PROBLEM TO SOLVE — For this exercise, reproduce the entries below exactly, but only from the line containing "Lifestyle (764, 141)" through the line containing "Follow (252, 1280)", both included.

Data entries

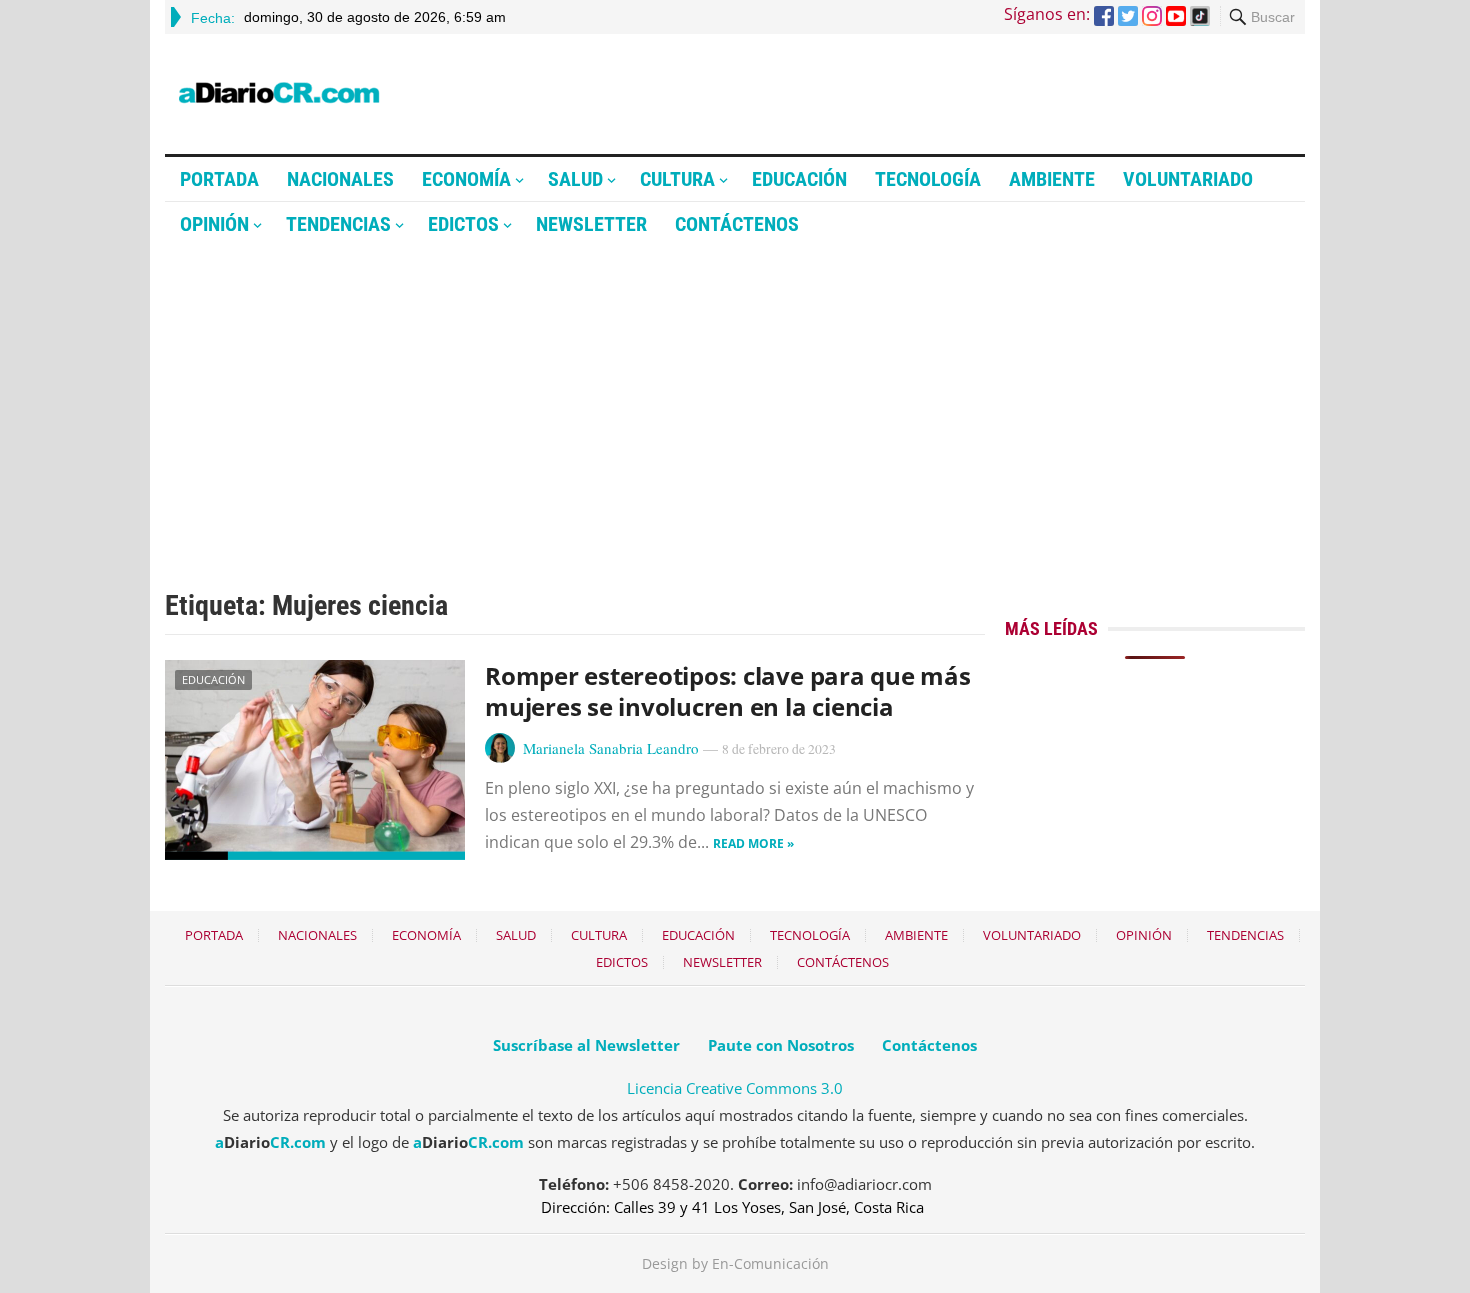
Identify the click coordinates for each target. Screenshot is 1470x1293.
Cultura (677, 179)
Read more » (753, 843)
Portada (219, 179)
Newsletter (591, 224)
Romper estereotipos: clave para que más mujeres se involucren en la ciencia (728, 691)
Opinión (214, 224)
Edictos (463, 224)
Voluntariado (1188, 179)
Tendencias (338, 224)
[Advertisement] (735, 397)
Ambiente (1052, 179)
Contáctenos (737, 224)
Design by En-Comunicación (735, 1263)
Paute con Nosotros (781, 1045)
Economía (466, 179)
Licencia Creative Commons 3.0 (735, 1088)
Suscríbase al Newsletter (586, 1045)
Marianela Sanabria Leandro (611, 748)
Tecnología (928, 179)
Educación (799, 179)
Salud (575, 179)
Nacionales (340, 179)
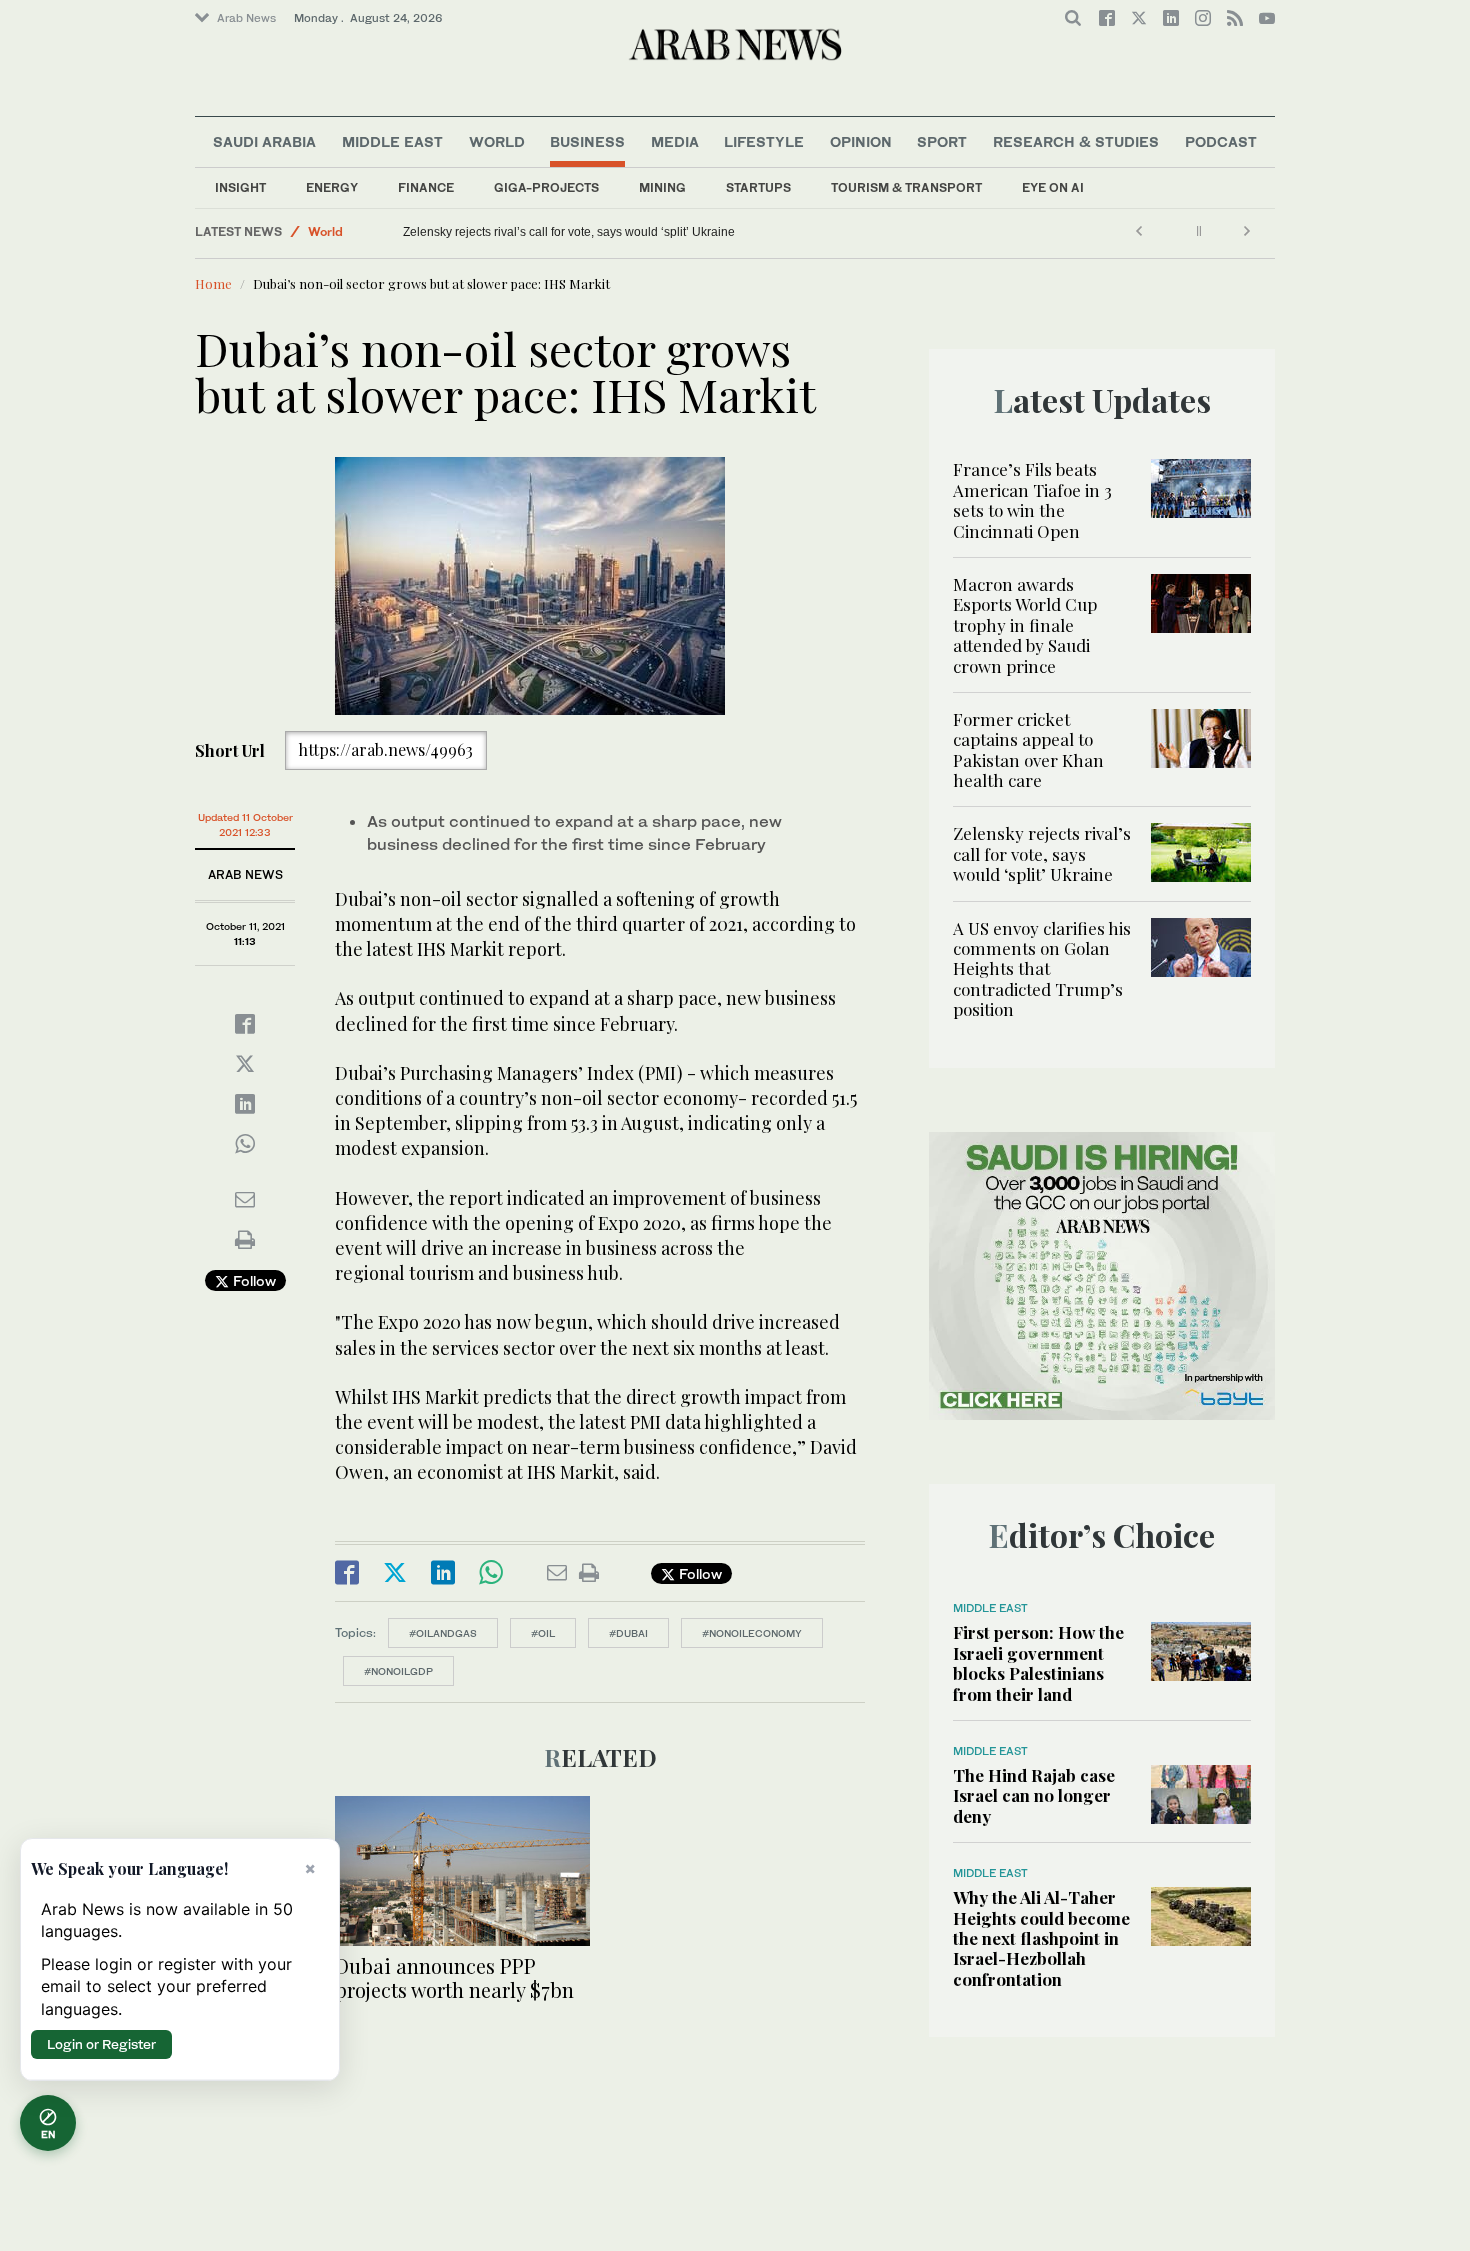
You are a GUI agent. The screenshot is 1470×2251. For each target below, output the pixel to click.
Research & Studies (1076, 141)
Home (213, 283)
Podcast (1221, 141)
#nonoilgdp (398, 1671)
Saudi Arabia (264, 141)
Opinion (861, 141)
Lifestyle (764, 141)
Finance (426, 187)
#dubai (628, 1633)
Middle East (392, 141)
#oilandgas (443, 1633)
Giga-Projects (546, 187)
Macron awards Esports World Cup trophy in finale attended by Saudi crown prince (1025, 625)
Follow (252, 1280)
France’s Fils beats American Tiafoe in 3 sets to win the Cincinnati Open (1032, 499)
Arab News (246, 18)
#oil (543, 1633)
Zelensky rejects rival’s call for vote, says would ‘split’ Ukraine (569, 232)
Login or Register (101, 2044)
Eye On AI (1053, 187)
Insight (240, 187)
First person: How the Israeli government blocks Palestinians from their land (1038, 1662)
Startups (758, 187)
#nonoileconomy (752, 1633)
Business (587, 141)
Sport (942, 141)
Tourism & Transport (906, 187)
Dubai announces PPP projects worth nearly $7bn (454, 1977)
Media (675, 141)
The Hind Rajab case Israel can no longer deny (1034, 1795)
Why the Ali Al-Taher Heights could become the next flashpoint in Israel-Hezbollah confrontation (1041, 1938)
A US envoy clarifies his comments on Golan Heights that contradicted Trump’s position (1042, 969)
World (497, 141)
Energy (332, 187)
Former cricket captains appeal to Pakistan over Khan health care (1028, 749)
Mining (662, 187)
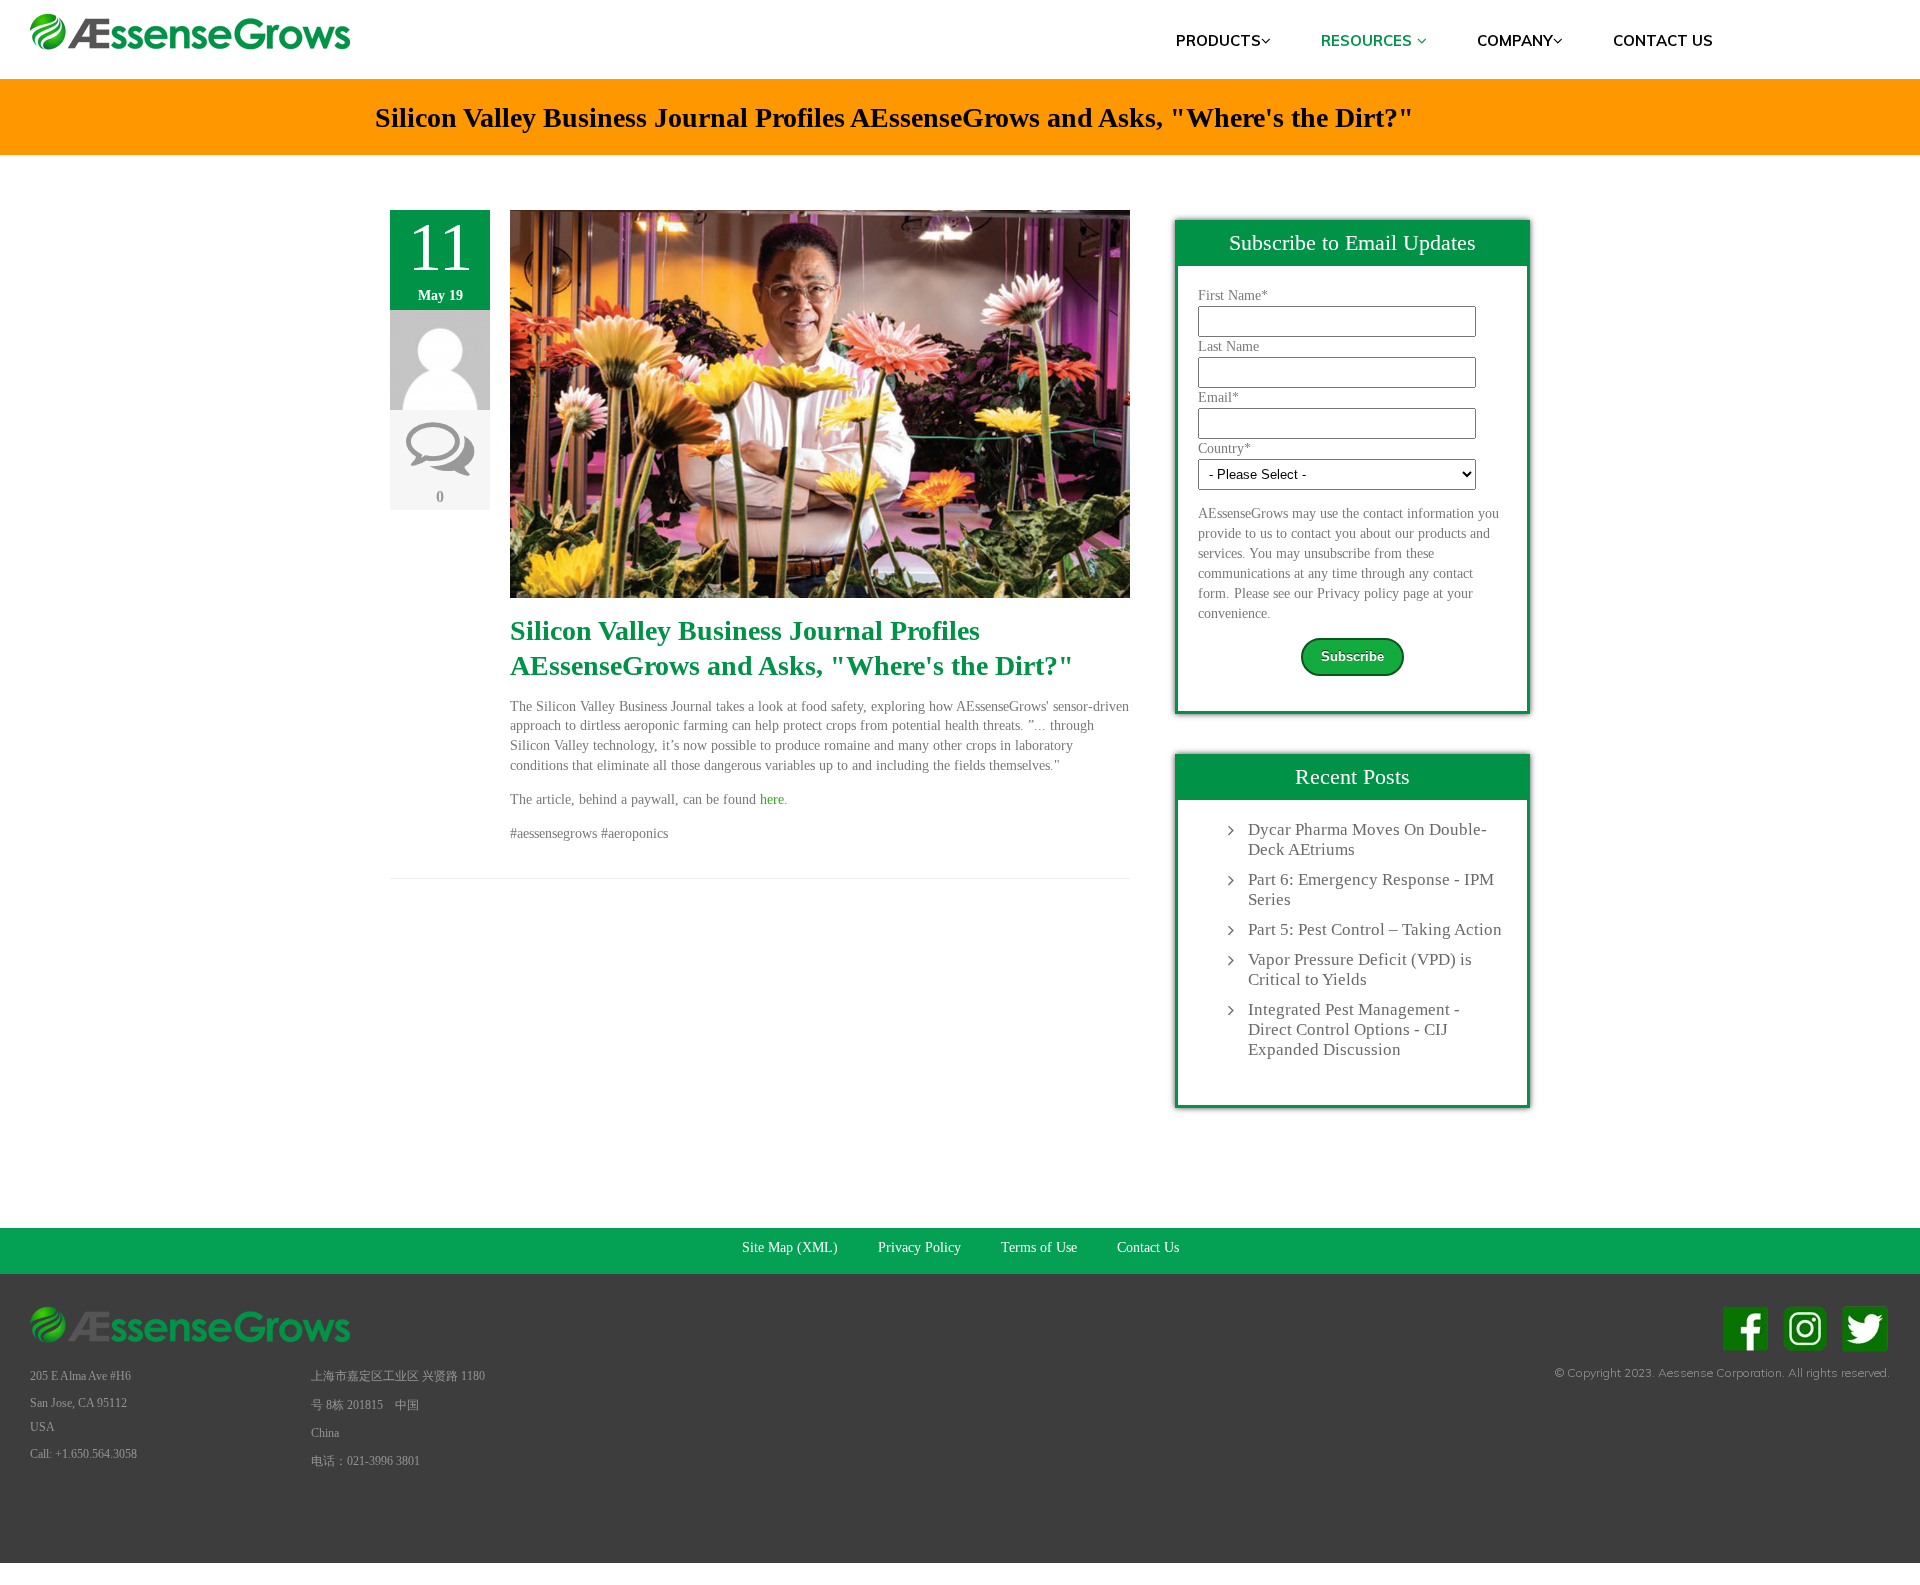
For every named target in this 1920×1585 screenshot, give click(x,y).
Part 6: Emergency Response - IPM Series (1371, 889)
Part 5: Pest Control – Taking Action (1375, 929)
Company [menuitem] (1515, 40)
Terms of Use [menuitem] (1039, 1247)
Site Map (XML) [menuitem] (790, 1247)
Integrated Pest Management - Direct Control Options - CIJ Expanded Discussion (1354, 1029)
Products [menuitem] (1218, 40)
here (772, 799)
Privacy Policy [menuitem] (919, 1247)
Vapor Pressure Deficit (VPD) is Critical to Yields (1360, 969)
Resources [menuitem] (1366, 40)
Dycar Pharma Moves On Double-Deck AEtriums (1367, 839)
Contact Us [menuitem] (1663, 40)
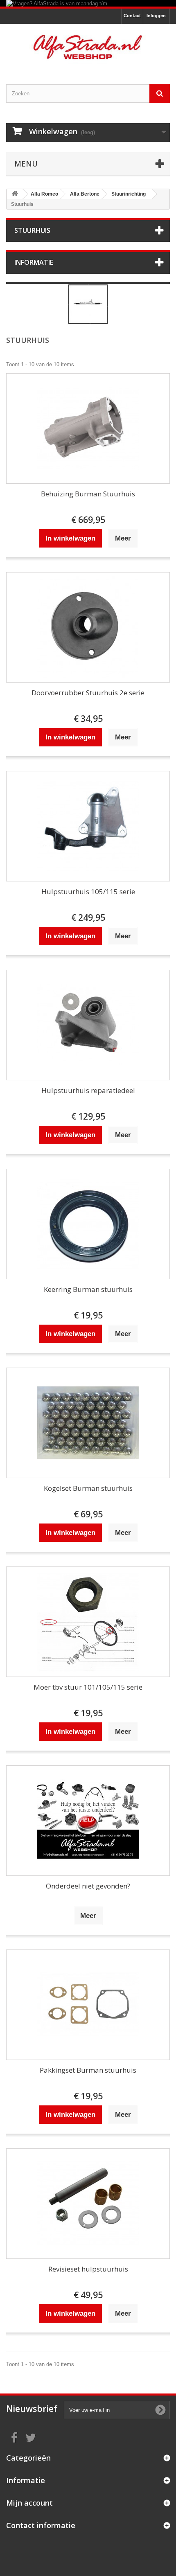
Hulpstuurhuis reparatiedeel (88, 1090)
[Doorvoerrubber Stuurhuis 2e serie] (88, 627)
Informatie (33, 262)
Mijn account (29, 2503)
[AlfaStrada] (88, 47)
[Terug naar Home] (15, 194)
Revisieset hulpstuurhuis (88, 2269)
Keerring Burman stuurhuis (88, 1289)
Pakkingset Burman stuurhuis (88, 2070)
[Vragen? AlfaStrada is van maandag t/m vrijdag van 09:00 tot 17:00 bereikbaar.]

SOLUTION —
Lifestyle (764, 141)
Finance (426, 187)
#dubai (628, 1633)
Middle East (392, 141)
#oilandgas (443, 1633)
Giga-Projects (546, 187)
Macron awards Esports World Cup trophy in finale attended by Saudi crown prince (1025, 625)
Follow (252, 1280)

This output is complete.